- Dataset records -
>>>>
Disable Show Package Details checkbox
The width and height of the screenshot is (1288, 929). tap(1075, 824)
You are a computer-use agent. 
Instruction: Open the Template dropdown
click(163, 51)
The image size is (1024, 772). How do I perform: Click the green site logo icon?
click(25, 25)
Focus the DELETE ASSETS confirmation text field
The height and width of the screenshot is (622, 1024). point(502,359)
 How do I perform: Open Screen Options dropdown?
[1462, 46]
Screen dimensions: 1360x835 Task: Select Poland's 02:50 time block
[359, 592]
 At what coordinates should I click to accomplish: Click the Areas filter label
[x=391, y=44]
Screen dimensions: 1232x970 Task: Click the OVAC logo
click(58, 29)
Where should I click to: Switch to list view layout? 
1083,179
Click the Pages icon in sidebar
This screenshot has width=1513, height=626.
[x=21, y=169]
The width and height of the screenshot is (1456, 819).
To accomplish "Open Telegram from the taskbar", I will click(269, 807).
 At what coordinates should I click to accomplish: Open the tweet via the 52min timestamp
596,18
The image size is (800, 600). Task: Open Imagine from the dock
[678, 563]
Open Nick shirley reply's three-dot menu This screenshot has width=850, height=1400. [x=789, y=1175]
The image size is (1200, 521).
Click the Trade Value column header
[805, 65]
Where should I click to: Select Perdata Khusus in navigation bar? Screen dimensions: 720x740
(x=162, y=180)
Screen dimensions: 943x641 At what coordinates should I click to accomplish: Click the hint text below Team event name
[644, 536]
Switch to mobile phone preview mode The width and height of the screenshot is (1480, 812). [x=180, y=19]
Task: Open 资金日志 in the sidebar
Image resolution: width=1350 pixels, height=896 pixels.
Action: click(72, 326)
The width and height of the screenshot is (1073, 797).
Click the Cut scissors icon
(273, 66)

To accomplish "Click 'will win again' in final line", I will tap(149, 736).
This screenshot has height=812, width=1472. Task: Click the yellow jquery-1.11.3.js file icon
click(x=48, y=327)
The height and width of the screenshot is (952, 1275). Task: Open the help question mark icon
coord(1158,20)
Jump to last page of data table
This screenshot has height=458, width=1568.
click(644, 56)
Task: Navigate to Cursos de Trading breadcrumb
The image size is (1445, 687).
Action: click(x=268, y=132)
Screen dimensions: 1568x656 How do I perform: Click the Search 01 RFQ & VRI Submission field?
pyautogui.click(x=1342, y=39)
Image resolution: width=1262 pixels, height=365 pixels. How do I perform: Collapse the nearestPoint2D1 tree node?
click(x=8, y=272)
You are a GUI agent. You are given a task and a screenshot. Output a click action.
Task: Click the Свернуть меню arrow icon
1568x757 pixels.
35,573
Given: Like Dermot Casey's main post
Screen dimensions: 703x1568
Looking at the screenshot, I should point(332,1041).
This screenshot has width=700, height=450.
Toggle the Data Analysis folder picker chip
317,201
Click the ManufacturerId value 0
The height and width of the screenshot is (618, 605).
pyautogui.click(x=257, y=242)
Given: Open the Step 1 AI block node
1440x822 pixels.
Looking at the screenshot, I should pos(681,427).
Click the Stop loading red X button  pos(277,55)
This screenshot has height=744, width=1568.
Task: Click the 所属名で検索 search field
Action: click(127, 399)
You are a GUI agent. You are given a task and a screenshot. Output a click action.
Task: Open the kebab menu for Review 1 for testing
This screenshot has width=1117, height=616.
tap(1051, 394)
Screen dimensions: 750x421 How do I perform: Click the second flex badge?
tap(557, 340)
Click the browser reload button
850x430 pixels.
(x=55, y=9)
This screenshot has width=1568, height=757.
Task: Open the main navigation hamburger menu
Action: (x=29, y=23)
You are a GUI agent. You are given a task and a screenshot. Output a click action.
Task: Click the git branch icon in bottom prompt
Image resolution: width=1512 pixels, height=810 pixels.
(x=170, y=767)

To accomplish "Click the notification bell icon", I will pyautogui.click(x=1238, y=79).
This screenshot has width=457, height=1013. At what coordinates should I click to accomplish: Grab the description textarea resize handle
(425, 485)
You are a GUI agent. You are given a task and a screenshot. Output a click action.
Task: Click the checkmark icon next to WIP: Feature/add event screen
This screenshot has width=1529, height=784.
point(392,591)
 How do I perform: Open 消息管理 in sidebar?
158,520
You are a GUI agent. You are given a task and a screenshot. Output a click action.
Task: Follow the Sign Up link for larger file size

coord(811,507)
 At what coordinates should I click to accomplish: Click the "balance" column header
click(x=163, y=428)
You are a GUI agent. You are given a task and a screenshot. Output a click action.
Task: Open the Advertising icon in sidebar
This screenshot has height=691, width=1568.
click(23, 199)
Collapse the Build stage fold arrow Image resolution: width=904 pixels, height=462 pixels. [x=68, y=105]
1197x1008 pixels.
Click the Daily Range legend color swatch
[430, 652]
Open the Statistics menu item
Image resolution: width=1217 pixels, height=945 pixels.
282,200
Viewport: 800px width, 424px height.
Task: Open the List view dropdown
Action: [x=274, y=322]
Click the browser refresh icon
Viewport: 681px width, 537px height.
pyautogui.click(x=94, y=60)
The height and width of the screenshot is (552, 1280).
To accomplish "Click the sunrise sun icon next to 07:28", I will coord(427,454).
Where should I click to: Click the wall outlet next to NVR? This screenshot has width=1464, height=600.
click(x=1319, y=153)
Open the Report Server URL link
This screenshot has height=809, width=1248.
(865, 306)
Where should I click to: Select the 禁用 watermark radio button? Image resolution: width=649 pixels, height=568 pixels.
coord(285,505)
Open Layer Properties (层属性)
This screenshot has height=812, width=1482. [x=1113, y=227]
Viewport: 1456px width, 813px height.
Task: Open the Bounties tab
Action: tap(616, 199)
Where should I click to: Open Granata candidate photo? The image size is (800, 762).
<<<<
- DIRECTIONS FOR THIS TASK -
Please set down, unchanged, the part of the records that opens with the line containing "Task: Open 资金日志 in the sidebar" and closes with the line containing "Action: (x=29, y=23)", including both of those lines.

- ANSWER FOR THIS EXERCISE -
Task: Open 资金日志 in the sidebar
Image resolution: width=1350 pixels, height=896 pixels.
Action: click(72, 326)
The width and height of the screenshot is (1073, 797).
Click the Cut scissors icon
(273, 66)

To accomplish "Click 'will win again' in final line", I will tap(149, 736).
This screenshot has height=812, width=1472. Task: Click the yellow jquery-1.11.3.js file icon
click(x=48, y=327)
The height and width of the screenshot is (952, 1275). Task: Open the help question mark icon
coord(1158,20)
Jump to last page of data table
This screenshot has height=458, width=1568.
click(644, 56)
Task: Navigate to Cursos de Trading breadcrumb
The image size is (1445, 687).
Action: click(x=268, y=132)
Screen dimensions: 1568x656 How do I perform: Click the Search 01 RFQ & VRI Submission field?
pyautogui.click(x=1342, y=39)
Image resolution: width=1262 pixels, height=365 pixels. How do I perform: Collapse the nearestPoint2D1 tree node?
click(x=8, y=272)
You are a GUI agent. You are given a task and a screenshot. Output a click action.
Task: Click the Свернуть меню arrow icon
1568x757 pixels.
35,573
Given: Like Dermot Casey's main post
Screen dimensions: 703x1568
Looking at the screenshot, I should point(332,1041).
This screenshot has width=700, height=450.
Toggle the Data Analysis folder picker chip
317,201
Click the ManufacturerId value 0
The height and width of the screenshot is (618, 605).
pyautogui.click(x=257, y=242)
Given: Open the Step 1 AI block node
1440x822 pixels.
Looking at the screenshot, I should pos(681,427).
Click the Stop loading red X button  pos(277,55)
This screenshot has height=744, width=1568.
Task: Click the 所属名で検索 search field
Action: click(127, 399)
You are a GUI agent. You are given a task and a screenshot. Output a click action.
Task: Open the kebab menu for Review 1 for testing
This screenshot has width=1117, height=616.
tap(1051, 394)
Screen dimensions: 750x421 How do I perform: Click the second flex badge?
tap(557, 340)
Click the browser reload button
850x430 pixels.
(x=55, y=9)
This screenshot has width=1568, height=757.
Task: Open the main navigation hamburger menu
Action: (x=29, y=23)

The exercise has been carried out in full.